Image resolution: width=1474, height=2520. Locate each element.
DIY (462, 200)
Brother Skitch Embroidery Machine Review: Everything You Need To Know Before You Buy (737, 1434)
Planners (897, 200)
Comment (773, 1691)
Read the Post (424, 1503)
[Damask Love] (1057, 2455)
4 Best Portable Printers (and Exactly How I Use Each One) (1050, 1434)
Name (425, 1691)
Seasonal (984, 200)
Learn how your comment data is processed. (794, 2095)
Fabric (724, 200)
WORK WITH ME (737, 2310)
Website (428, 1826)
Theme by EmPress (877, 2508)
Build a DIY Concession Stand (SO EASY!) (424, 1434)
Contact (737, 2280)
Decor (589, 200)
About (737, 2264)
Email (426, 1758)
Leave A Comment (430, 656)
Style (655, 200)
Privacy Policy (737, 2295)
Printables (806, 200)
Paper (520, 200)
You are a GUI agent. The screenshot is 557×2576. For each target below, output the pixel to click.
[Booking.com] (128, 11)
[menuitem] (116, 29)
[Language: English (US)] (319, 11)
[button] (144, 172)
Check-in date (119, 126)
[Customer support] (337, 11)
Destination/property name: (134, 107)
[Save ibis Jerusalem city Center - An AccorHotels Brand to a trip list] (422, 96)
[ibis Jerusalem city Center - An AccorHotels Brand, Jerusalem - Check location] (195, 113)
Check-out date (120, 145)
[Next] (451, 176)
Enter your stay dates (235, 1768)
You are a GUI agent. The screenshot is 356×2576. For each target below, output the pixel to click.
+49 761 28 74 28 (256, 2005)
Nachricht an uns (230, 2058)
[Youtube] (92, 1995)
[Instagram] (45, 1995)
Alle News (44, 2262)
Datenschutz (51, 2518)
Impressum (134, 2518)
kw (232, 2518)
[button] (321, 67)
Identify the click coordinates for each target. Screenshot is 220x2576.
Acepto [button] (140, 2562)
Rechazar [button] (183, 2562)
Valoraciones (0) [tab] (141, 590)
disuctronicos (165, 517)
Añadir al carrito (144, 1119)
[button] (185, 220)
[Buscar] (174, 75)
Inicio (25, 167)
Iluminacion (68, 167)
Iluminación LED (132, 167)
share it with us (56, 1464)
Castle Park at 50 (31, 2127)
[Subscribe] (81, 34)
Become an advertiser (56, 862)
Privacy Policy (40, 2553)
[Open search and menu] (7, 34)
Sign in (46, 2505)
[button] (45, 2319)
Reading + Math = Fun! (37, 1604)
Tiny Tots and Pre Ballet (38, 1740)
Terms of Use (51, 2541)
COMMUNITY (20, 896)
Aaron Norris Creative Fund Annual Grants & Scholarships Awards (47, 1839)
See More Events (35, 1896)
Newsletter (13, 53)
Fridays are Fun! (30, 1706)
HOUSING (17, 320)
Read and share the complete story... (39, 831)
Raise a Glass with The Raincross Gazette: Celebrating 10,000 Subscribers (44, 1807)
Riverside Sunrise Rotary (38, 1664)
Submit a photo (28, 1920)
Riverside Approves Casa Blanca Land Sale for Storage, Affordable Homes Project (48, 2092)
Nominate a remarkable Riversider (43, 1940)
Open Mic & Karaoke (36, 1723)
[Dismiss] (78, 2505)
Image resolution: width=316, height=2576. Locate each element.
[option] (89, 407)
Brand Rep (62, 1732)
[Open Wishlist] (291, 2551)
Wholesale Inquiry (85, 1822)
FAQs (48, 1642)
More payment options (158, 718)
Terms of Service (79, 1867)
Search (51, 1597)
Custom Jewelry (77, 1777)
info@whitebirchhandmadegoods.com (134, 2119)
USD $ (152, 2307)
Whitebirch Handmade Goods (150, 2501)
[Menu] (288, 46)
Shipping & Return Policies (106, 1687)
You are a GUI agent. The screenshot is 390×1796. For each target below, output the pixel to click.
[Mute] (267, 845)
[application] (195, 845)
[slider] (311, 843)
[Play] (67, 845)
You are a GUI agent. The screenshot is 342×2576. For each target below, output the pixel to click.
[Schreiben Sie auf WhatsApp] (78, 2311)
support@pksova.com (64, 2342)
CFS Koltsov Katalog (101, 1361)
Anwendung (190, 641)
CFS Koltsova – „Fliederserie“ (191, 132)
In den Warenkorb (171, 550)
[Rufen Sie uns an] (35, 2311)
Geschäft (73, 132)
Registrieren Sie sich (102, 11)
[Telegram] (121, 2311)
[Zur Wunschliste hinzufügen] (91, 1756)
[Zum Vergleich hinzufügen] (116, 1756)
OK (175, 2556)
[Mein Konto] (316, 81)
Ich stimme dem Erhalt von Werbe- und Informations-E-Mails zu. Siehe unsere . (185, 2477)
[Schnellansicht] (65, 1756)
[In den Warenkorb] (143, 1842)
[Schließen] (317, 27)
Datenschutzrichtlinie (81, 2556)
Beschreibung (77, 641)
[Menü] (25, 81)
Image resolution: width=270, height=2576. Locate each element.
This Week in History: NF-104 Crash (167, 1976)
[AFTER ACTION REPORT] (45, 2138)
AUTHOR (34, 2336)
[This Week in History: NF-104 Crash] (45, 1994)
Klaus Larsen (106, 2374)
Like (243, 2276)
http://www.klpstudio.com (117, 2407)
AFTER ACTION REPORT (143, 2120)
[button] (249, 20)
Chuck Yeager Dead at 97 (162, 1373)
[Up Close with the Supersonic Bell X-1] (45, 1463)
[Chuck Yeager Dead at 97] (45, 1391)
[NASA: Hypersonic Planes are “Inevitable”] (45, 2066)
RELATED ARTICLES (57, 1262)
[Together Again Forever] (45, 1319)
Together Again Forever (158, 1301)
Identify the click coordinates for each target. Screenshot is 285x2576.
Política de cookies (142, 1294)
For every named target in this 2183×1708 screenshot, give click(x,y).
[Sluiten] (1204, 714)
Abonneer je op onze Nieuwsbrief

────────

• TRY IT: Output only the number of lines in the listing that contain the string "width".

• SOLUTION FOR THIS PROBLEM: 3